Thanksgiving may be only familiar to Americans and Canadians, but Ukrainians, like many others around the world, celebrate the coming of harvest in late summer. Centuries of agrarian tradition drives the spirit of Ukraine, and rituals that give thanks to the natural world are embedded in the culmination of a good season in the fields.

Before combines and tractors, Ukrainian farmers sowed the earth with sickles and scythes. In a joint effort, men and women worked side by side in the fields singing songs about the sun, the grain, the birds, and their aching backs. Ancestors, nature, the holy earth, and bread wove their way into songs meant to drive away inclement weather and bad luck.

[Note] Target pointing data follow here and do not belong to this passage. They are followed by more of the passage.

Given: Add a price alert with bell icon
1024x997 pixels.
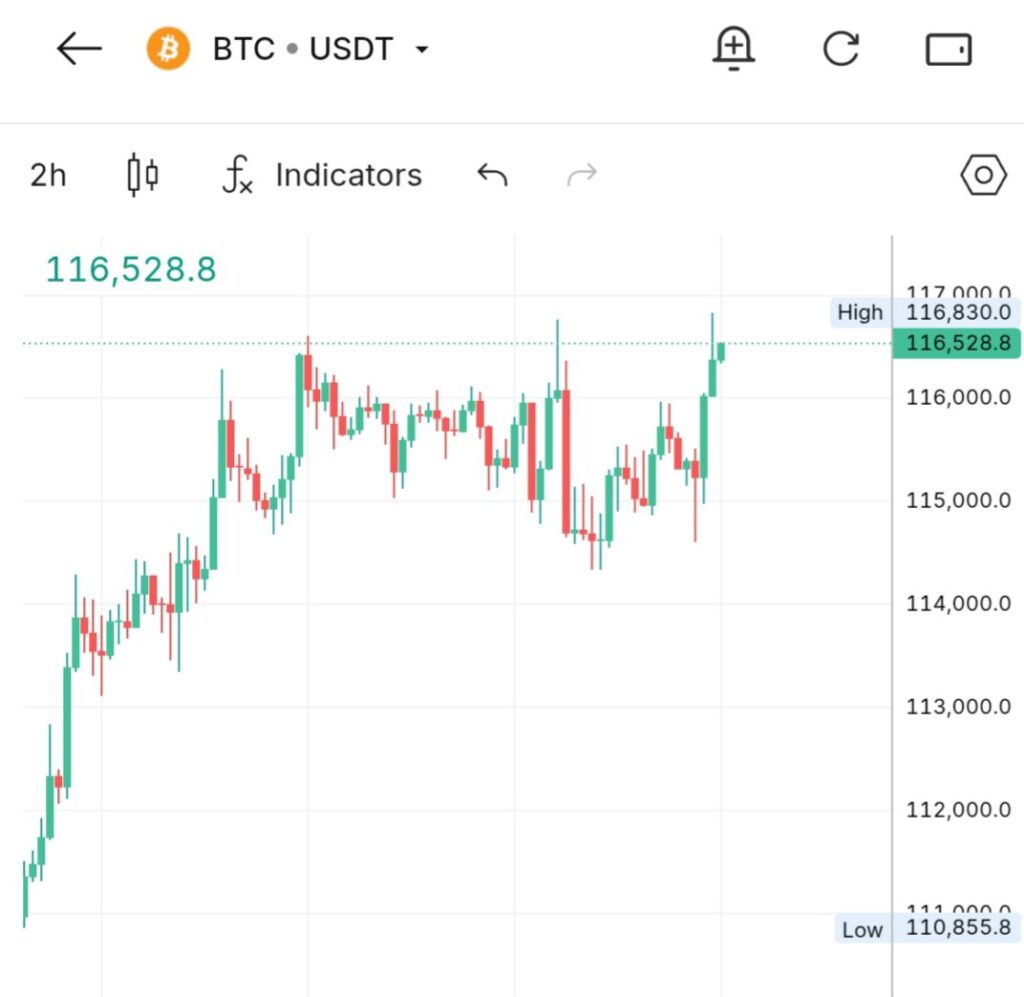Looking at the screenshot, I should tap(733, 49).
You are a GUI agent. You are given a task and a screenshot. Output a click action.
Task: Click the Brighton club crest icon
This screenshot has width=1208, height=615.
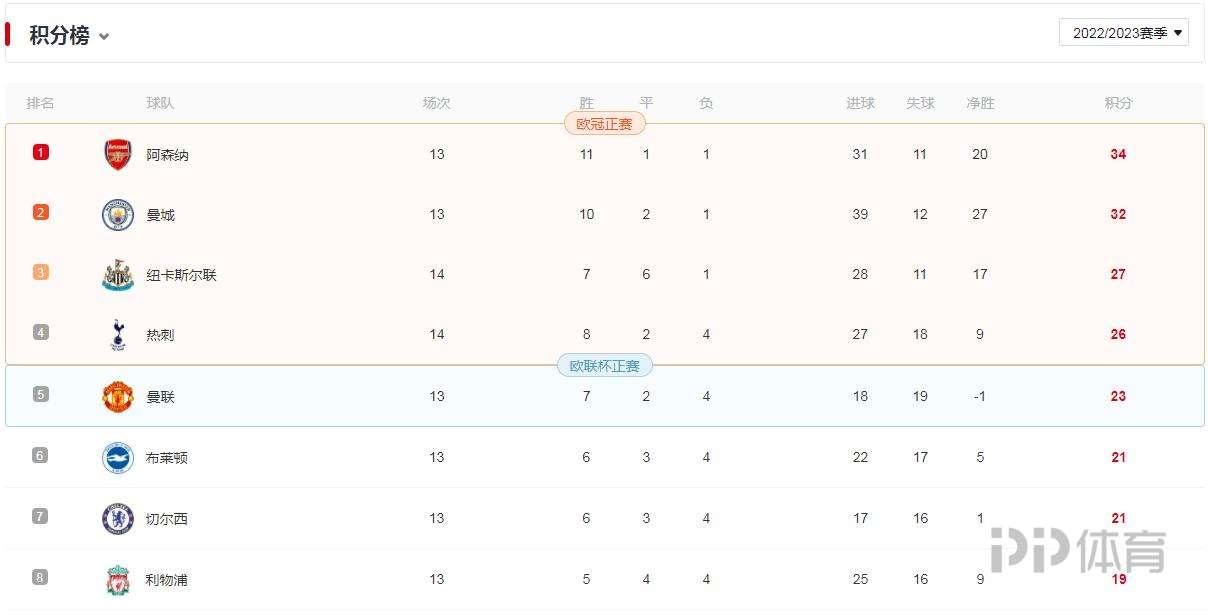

While the process of harvest wore bodies and souls to the quick, the reward came on obzhynky, the last day of harvest. The last sheaf of the best grain plucked from the fields was sacred. Reaped, tied, and decorated with flowers and ribbons, the grain sheaf was a mark of good luck and was a fixture in the farmer’s house at Christmas Eve. The last clump of uncut grain was special as well. Stalks were tied and braided, with the roots still in the ground, formed an enclosure where a round loaf of bread was placed. The owner of the homestead bowed to the bread, and in the four directions of the fields, while he prayed for another good year: “Sow and grow, rye and wheat, and all grain, even better than this year.”

In addition to giving thanks to the field for another prosperous year, Ukrainian men selected their queen of their harvest. Standing in the center of a circle with a sickle placed on her left shoulder, the oldest man tied a band of straw around her wait and crowned her with a wreath made of grain and flowers. A symbol of both Mother Earth’s grace, the ceremony marked a hope for marriage for the young woman in the coming year.

Perhaps the early 20th century Ukrainian writer, Vasyl Stefanyk, surmised the meaning of harvest and land best when he wrote: “Our destiny is the soil; forsake it and you are lost; cling to it and it will develop all your powers and draw out your very soul in the hollow of its hand; embrace it, subject yourself to it and it will suck the life-blood out of your veins – but in return, you have herds of sheep, and horses and full stock-yards; and for your strength it will give you a cabin full of children and grand-children who laughter is like silver bells and whose cheeks are red as the fruit of the snow-ball tree.”